Rationale for 2nd stage MDS

As seen above, the $\rho$ statistic, which rank correlates the elements of two similarity matrices, can provide a very useful and succinct summary of the extent of agreement between two ordinations (or, to be more precise, of agreement in the high-dimensional multivariate data underlying these low-dimensional plots). Often, many such pairwise comparisons are made; for example, a single set of data may first be aggregated to a range of taxonomic levels (species, genus, family, …), then analysed under a range of pre-treatments: standardisations (none, by species or samples, and by maximum or total); other taxon weightings (e.g. dispersion weighting); then transformations (none, square root, 4th root, log, pres/abs), etc. Many ordination plots result and it is reasonable to ask how much the multivariate pattern changes as a result of these various decisions. What are the important choices? Does it matter whether the data are only identified to family rather than species level, or is the difference this makes completely dwarfed by the changes resulting from choosing to look at common to mid-abundance species (none or square root transform) or concentrating more on the less-common species (4th root or presence/absence)? Or is it the choice of a resemblance coefficient (from the 40 or so in Section 5) that really dictates the conclusions? It can be difficult, and arbitrary, to assess this just by looking at the range of different ordinations produced, though at least we can exploit the $\rho$ statistic to give quantification of the agreement in multivariate pattern for any pair of choices. But when there are many choices, even a set of $\rho$ values between pairs does not become a succinct enough description (considering only two types of choice, there are 20 different ordinations from 5 transformations and 4 taxonomic levels, thus 190 $\rho$ values between them!).

The key step here is to realise that $\rho$ itself can be regarded as a similarity measure, taking values near 1 if two multivariate patterns are highly similar and near zero if they bear no relation to each other. So, the triangular matrix of $\rho$ coefficients between all pairs of ordinations can be entered into the MDS routine, to obtain what PRIMER calls a 2nd stage MDS plot (an MDS of MDS’s, if you like!). The $\rho$ coefficient is not a distance-like measure (it can take small negative values and has a fixed upper limit) so it is unlikely to be turned into an ordination distance by a straight line through the origin on a Shepard plot, so again nMDS rather than mMDS seems appropriate This is based on the rank orders of the $\rho$ values, therefore catering naturally with the potential for small negative $\rho$ values – these just become patterns that are even less like each other than random re-arrangements, and in practice large negative values are not observed. The resulting second-stage nMDS plot thus gives a succinct summary in a 2-d picture, often with small stress, of the relationship between the multivariate sample patterns under the various choices. The 2STAGE idea was introduced in this context by Somerfield PJ & Clarke KR 1995 Mar Ecol Prog Ser 127:113-119 and further explored by Olsgard F, Somerfield PJ, Carr MR 1997 & 1998 Mar Ecol Prog Ser 149: 173-181 & 172: 25-26, and is also covered extensively in Chapter 16 of CiMC, including the examples below.

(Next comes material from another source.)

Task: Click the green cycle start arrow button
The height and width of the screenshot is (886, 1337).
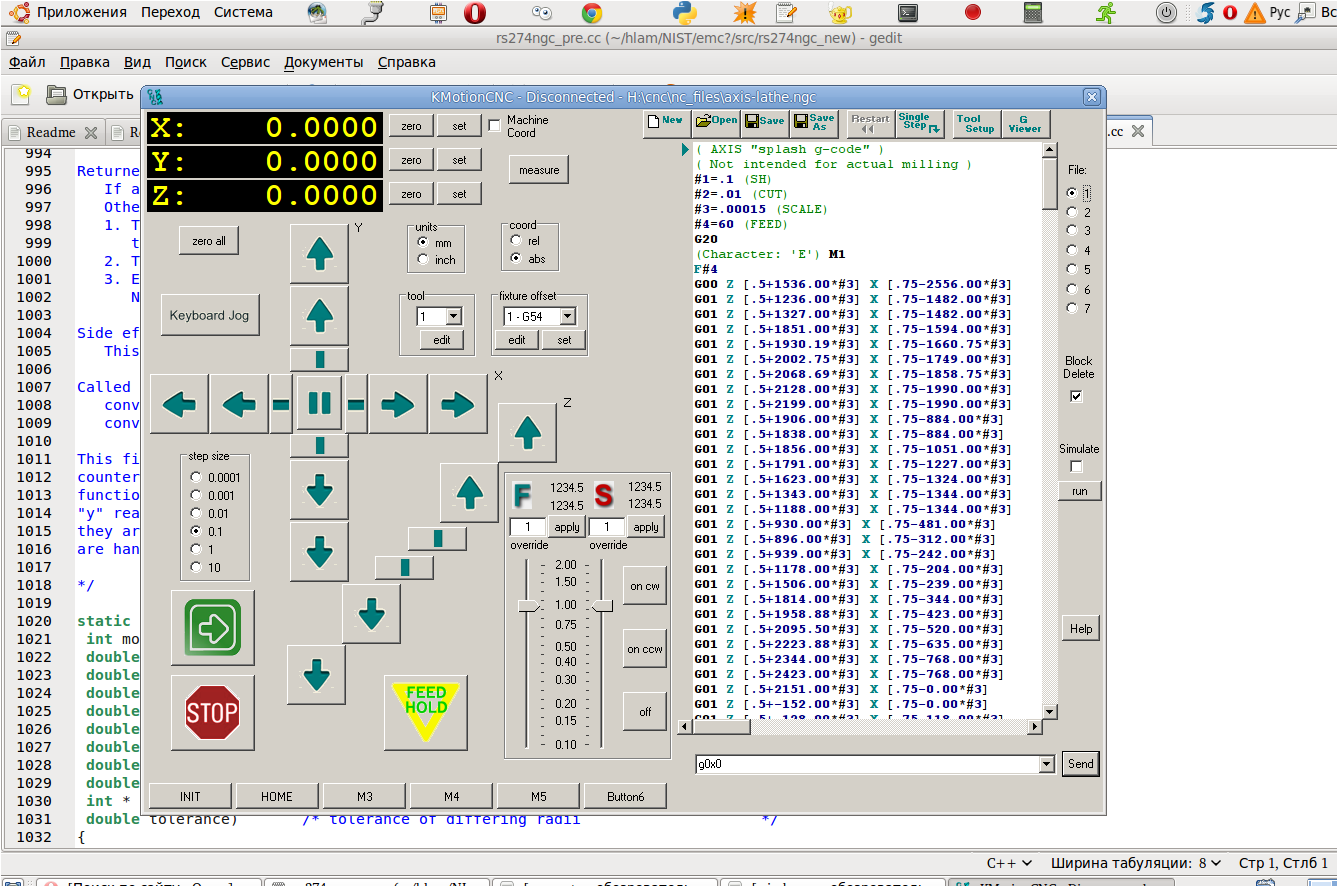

Aggregation & transforms (Morlaix macrofauna)

Chapter 10 of CiMC gives several examples of aggregating species matrices to higher taxa – using the Tools>Aggregate routine – and the effect this has on the resulting multivariate (and univariate) analyses. We shall illustrate this with the benthic macrofauna data from the sediments of the Bay of Morlaix, sampled at 21 times over April 1977 to February 1982, covering the period of the Amoco-Cadiz oil tanker wreck in March 1978. This was last seen in Section 10 and introduced in Section 8 where the species-level nMDS (and tmMDS) showed the strong community change following the oil-spill and the subsequent partial recovery, with the re-establishment of a clear seasonal cycle. Open that workspace, Morlaix ws in C:\Examples v7\Morlaix macrofauna, or if unavailable, open the species data matrix Morlaix macrofauna abundance and the variable information (aggregation) file Morlaix macrofauna taxonomy. Calculate a couple of aggregation and transformation options, computing Bray-Curtis similarities and running nMDS, e.g. contrast plots for species-level, square-root transformed and family-level log transformed data (similarities sp-sqr and fm-log). The latter requires, on the active sheet Morlaix macrofauna abundance, Tools>Aggregate>(Variable information worksheet: Morlaix macrofauna taxonomy) & (From level: species) & (To level: family), followed by Pre-treatment>Transform(overall)>(Transformation: Log(X+1)) and resemblance etc. as usual. On the resulting nMDS plot, take Graph>Samp. Labels & Symbols to remove labels and the (✓By factor) on symbols, and Special>Overlays>(✓Overlay trajectory: time). A similar pattern is seen to that for the species-level root-transformed case but showing an apparently greater degree of recovery. One possible explanation for this is seen in the line plots (coherent curves) of Section 10 – the effect of the highly abundant Ampelisca species prior to the spill, whose numbers crash and do not recover well, is more heavily down-weighted with the severe log transformation.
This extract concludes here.